وَمَا هُوَ بِقَوْلِ شَاعِرٍۚ قَلِيلًا مَّا تُؤْمِنُونَ ﴿٤١

Ve o, bir şair sözü değildir. Ne de az inanıyorsunuz?

— İbni Kesir

وَلَا بِقَوْلِ كَاهِنٍۚ قَلِيلًا مَّا تَذَكَّرُونَ ﴿٤٢

Bir kahin sözü de değildir.
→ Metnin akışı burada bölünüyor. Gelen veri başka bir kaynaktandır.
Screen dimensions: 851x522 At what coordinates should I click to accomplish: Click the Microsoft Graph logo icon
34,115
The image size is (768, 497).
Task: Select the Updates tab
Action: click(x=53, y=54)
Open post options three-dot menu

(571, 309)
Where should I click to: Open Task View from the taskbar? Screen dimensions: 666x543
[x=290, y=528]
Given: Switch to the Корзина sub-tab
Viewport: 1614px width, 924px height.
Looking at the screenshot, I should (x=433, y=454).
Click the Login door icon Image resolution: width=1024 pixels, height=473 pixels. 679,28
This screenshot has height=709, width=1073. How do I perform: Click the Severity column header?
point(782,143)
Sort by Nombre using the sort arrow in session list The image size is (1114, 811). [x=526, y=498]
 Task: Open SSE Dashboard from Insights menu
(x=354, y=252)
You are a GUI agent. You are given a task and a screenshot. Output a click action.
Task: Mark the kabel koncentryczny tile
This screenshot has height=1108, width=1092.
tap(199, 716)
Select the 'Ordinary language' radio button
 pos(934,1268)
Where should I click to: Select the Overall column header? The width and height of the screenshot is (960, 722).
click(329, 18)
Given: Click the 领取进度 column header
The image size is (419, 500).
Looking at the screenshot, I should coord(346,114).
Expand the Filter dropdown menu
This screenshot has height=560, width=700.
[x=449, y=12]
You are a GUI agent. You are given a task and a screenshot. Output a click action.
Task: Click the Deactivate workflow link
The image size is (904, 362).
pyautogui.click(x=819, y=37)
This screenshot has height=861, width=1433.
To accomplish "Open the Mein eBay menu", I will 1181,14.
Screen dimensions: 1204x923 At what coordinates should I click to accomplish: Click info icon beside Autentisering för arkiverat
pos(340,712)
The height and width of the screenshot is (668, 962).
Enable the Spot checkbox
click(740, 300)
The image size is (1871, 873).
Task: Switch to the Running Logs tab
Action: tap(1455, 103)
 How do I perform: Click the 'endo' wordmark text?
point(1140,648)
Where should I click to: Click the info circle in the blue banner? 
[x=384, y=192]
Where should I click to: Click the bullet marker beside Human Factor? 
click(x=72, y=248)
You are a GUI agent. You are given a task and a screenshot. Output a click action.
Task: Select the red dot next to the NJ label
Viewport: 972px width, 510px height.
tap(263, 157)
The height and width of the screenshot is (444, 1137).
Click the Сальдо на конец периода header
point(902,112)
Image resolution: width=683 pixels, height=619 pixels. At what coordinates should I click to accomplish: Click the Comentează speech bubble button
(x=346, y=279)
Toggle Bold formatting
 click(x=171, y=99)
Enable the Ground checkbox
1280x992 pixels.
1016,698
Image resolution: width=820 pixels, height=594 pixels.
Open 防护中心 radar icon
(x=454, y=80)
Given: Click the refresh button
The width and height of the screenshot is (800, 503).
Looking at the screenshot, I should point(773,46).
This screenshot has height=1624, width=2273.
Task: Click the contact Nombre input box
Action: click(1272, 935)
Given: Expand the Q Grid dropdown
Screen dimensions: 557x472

Ne de az düşünüyorsunuz?

— İbni Kesir

تَنزِيلٌ مِّن رَّبِّ ٱلْعَٰلَمِينَ ﴿٤٣

Alemlerin Rabbından indirilmedir.

— İbni Kesir

وَلَوْ تَقَوَّلَ عَلَيْنَا بَعْضَ ٱلْأَقَاوِيلِ ﴿٤٤

Eğer o; bazı sözleri Bize karşı buna katmış olsaydı,

— İbni Kesir

لَأَخَذْنَا مِنْهُ بِٱلْيَمِينِ ﴿٤٥

Elbette Biz; onu, kuvvetle yakalardık.

— İbni Kesir

ثُمَّ لَقَطَعْنَا مِنْهُ ٱلْوَتِينَ ﴿٤٦

Sonra da, hiç şüphesiz onun şah damarını koparırdık.

— İbni Kesir

فَمَا مِنكُم مِّنْ أَحَدٍ عَنْهُ حَٰجِزِينَ ﴿٤٧

O zaman sizden hiç biriniz de buna engel olamazdınız.

— İbni Kesir

وَإِنَّهُۥ لَتَذْكِرَةٌ لِّلْمُتَّقِينَ ﴿٤٨

Doğrusu o; müttakiler için bir öğüttür.